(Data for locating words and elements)

** Begin **

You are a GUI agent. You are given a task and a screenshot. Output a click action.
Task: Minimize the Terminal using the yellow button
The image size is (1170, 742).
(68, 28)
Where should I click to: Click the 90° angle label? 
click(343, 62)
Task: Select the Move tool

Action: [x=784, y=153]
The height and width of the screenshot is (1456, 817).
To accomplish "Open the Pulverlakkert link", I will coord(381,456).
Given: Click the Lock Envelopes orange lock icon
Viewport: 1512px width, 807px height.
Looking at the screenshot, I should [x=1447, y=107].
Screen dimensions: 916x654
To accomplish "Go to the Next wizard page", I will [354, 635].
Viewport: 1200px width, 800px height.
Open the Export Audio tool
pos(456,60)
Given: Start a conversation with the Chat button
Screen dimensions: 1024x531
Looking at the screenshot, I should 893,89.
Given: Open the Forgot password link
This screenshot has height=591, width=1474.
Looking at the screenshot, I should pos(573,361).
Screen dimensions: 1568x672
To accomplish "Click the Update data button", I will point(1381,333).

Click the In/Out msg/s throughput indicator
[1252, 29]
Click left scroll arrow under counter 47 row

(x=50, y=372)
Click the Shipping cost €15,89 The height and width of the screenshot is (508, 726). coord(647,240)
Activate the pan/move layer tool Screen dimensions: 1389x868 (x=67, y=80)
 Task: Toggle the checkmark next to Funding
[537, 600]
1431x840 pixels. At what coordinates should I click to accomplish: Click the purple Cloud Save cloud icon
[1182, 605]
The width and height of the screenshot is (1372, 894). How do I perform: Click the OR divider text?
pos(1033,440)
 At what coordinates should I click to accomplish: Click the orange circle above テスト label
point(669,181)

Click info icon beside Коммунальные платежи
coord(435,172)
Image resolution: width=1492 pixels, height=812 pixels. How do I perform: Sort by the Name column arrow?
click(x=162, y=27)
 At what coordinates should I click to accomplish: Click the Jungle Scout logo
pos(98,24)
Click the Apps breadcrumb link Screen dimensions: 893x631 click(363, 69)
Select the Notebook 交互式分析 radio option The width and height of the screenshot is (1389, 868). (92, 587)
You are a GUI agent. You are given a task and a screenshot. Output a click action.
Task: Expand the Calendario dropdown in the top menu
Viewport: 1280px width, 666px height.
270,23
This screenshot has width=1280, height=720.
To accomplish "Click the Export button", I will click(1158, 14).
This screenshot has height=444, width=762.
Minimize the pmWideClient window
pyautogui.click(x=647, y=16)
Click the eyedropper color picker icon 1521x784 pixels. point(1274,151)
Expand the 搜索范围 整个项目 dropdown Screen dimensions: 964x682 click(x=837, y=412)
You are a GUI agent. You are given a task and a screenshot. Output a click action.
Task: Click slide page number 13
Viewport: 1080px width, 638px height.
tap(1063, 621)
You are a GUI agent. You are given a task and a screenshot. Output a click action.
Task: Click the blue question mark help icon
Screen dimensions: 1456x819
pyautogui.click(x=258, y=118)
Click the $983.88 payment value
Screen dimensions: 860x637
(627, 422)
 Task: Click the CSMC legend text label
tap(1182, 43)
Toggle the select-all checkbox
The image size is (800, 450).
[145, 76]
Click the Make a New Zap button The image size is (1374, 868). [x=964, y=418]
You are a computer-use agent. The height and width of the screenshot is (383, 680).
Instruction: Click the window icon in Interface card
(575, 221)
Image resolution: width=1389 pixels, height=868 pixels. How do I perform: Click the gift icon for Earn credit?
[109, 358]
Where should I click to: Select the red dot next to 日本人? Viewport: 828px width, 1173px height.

** End **

> Stated goal
Turn the data above into a numbered list, one line per item, and leave out the blank lines.

> Exercise solution
1. You are a GUI agent. You are given a task and a screenshot. Output a click action.
2. Task: Minimize the Terminal using the yellow button
3. The image size is (1170, 742).
4. (68, 28)
5. Where should I click to: Click the 90° angle label? 
6. click(343, 62)
7. Task: Select the Move tool
8. Action: [x=784, y=153]
9. The height and width of the screenshot is (1456, 817).
10. To accomplish "Open the Pulverlakkert link", I will coord(381,456).
11. Given: Click the Lock Envelopes orange lock icon
12. Viewport: 1512px width, 807px height.
13. Looking at the screenshot, I should [x=1447, y=107].
14. Screen dimensions: 916x654
15. To accomplish "Go to the Next wizard page", I will [354, 635].
16. Viewport: 1200px width, 800px height.
17. Open the Export Audio tool
18. pos(456,60)
19. Given: Start a conversation with the Chat button
20. Screen dimensions: 1024x531
21. Looking at the screenshot, I should 893,89.
22. Given: Open the Forgot password link
23. This screenshot has height=591, width=1474.
24. Looking at the screenshot, I should pos(573,361).
25. Screen dimensions: 1568x672
26. To accomplish "Click the Update data button", I will point(1381,333).
27. Click the In/Out msg/s throughput indicator
28. [1252, 29]
29. Click left scroll arrow under counter 47 row
30. (x=50, y=372)
31. Click the Shipping cost €15,89 The height and width of the screenshot is (508, 726). coord(647,240)
32. Activate the pan/move layer tool Screen dimensions: 1389x868 (x=67, y=80)
33.  Task: Toggle the checkmark next to Funding
34. [537, 600]
35. 1431x840 pixels. At what coordinates should I click to accomplish: Click the purple Cloud Save cloud icon
36. [1182, 605]
37. The width and height of the screenshot is (1372, 894). How do I perform: Click the OR divider text?
38. pos(1033,440)
39.  At what coordinates should I click to accomplish: Click the orange circle above テスト label
40. point(669,181)
41. Click info icon beside Коммунальные платежи
42. coord(435,172)
43. Image resolution: width=1492 pixels, height=812 pixels. How do I perform: Sort by the Name column arrow?
44. click(x=162, y=27)
45.  At what coordinates should I click to accomplish: Click the Jungle Scout logo
46. pos(98,24)
47. Click the Apps breadcrumb link Screen dimensions: 893x631 click(363, 69)
48. Select the Notebook 交互式分析 radio option The width and height of the screenshot is (1389, 868). (92, 587)
49. You are a GUI agent. You are given a task and a screenshot. Output a click action.
50. Task: Expand the Calendario dropdown in the top menu
51. Viewport: 1280px width, 666px height.
52. 270,23
53. This screenshot has width=1280, height=720.
54. To accomplish "Click the Export button", I will click(1158, 14).
55. This screenshot has height=444, width=762.
56. Minimize the pmWideClient window
57. pyautogui.click(x=647, y=16)
58. Click the eyedropper color picker icon 1521x784 pixels. point(1274,151)
59. Expand the 搜索范围 整个项目 dropdown Screen dimensions: 964x682 click(x=837, y=412)
60. You are a GUI agent. You are given a task and a screenshot. Output a click action.
61. Task: Click slide page number 13
62. Viewport: 1080px width, 638px height.
63. tap(1063, 621)
64. You are a GUI agent. You are given a task and a screenshot. Output a click action.
65. Task: Click the blue question mark help icon
66. Screen dimensions: 1456x819
67. pyautogui.click(x=258, y=118)
68. Click the $983.88 payment value
69. Screen dimensions: 860x637
70. (627, 422)
71.  Task: Click the CSMC legend text label
72. tap(1182, 43)
73. Toggle the select-all checkbox
74. The image size is (800, 450).
75. [145, 76]
76. Click the Make a New Zap button The image size is (1374, 868). [x=964, y=418]
77. You are a computer-use agent. The height and width of the screenshot is (383, 680).
78. Instruction: Click the window icon in Interface card
79. (575, 221)
80. Image resolution: width=1389 pixels, height=868 pixels. How do I perform: Click the gift icon for Earn credit?
81. [109, 358]
82. Where should I click to: Select the red dot next to 日本人? Viewport: 828px width, 1173px height.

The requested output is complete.